The following theories represent the current bio-psychosocial disease model of alcohol addiction as presented by the National Institute on Drug Abuse as well as the U.S. medical community:
1.The biological theory – Suggests that habitual users of alcohol have a biological abnormality that causes them to develop an addiction. The theory suggests that certain individuals are genetically predisposed to addiction by a faulty gene or perhaps a chemical imbalance in the brain, which renders alcohol addiction an incurable disease!
2. The psychological theory – Views alcohol addiction as problematic behavior. In other words the individual uses alcohol to enjoy the effects that it has on the mind and body.
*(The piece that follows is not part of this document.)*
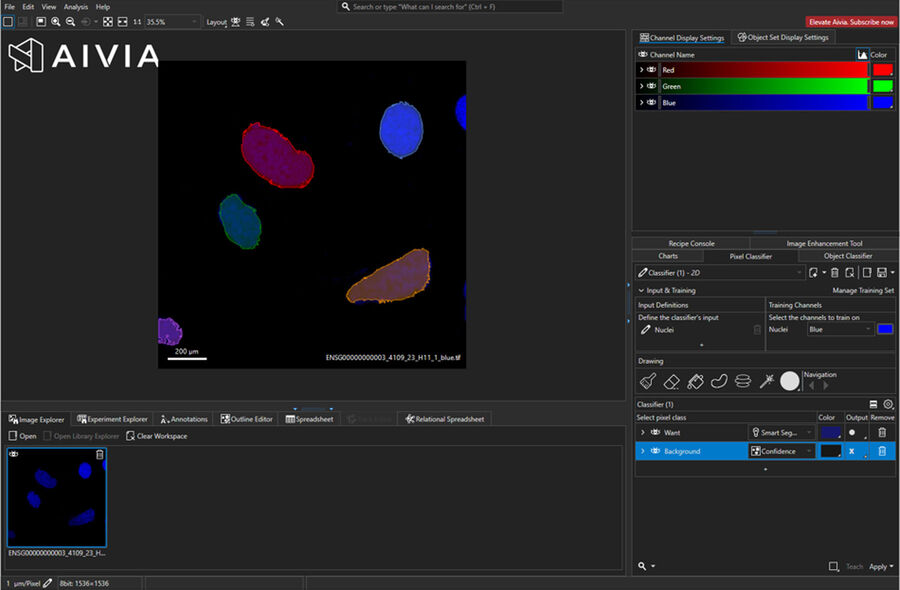Hide the Green channel with eye icon
Screen dimensions: 900x590
(x=651, y=87)
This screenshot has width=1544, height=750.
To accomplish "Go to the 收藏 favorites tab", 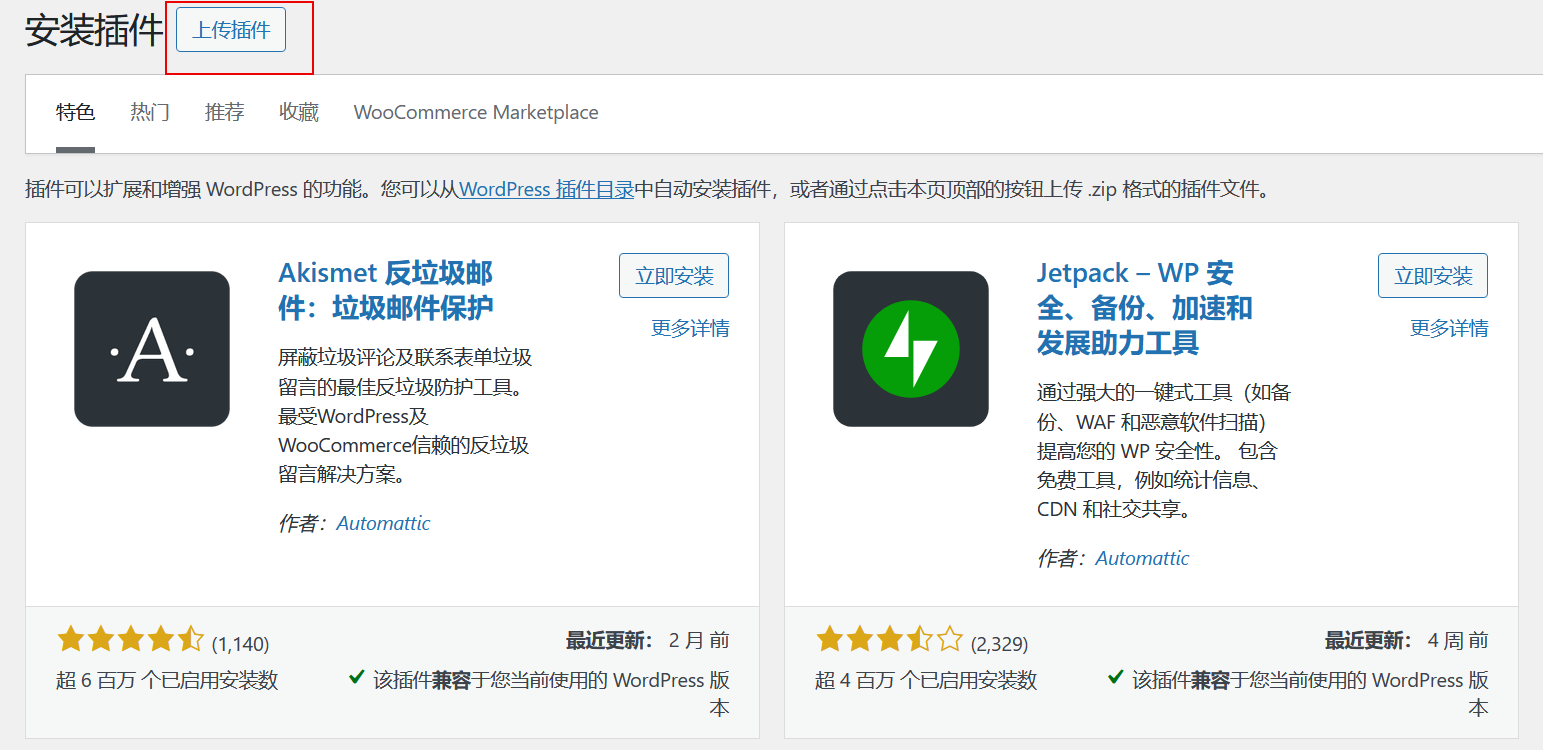I will pos(299,112).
3. The sociological theory – Suggests that societies which produce higher levels of inner tensions such as guilt, stress, suppressed aggression and conflict have higher rates of alcohol addiction. Furthermore, the model suggests that societies that are permissive of and encourage such behavior have higher rates of addiction.
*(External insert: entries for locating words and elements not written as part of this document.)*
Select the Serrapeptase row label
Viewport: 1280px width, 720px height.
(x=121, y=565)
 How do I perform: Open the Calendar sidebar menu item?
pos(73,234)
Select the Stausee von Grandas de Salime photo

Alcoholism is not a disease
Millions of people in the United States have parents who suffered from alcohol addiction, while they are not addicted to substances of any kind, and never have been. However, it’s no big secret that Alcoholics Anonymous believes that Alcoholism is a genetic disease since they attempt to enlist you for a lifetime of servitude in their organization!
It is also no big secret that people enjoy the effects of alcohol! But, why can some enjoy it occasionally while others need it daily? The stark difference here is that the occasional drinker is using it just for that; enjoying the experience while the habitual drinker is using alcohol to deaden the pain of their emotional trauma. In many ways, this is a solution for people addicted to alcohol! It diverts them from having to face the truth and deal with the emotional pain. But, I assure you there is a better way to deal with the emotional pain and rid ones self of addiction. One that doesn’t include Alcoholic’s Anonymous and can be utilized in the privacy of your home!
Alcohol addiction is not a disease because it is actually a symptom that arises due to the need to deaden the pain of underlying emotional trauma caused by family dysfunction. Once the emotional pain is removed and self-esteem is restored, the addiction disappears and alcohol becomes repulsive.
Most recovery groups including Alcoholics Anonymous place a great deal of emphasis on spirituality, powerlessness, and the emergence of a person’s sense of soul. They claim many of the steps of the twelve-step program to be paradoxical. Concluding that you are powerless over addiction, but like magic, you some how become more powerful! The goal of the program is a spiritual awakening although they often admit that most people find it difficult to make this connection because they feel victimized by someone else’s behavior. My experience teaches me to conclude that admitting you are powerless when it comes to overcoming alcoholism does not promote empowerment, and nor does it restore self-esteem! In my opinion, many of the twelve steps are not only unnecessary, but they are also counterproductive to making a spiritual connection, increasing self-esteem, and overcoming alcoholism.
Although the spiritual aspect of AA is by far the most positive factor in the program, most people fail to make that connection and adopt victimization instead. Which leads us to the Sixty-Four Thousand dollar question; how can you restore self-esteem when you have concluded that you are a victim? The answer is you can’t! The key to overcoming any addiction is first, liberating your self from the family dysfunction that has caused your emotional pain, and second, restoring your self-esteem. The likelihood that you will achieve those successes sitting in a church hall week after week, admitting that you are an alcoholic, counting the days of abstinence, and finding comfort in sharing your victimization with others is slim to none.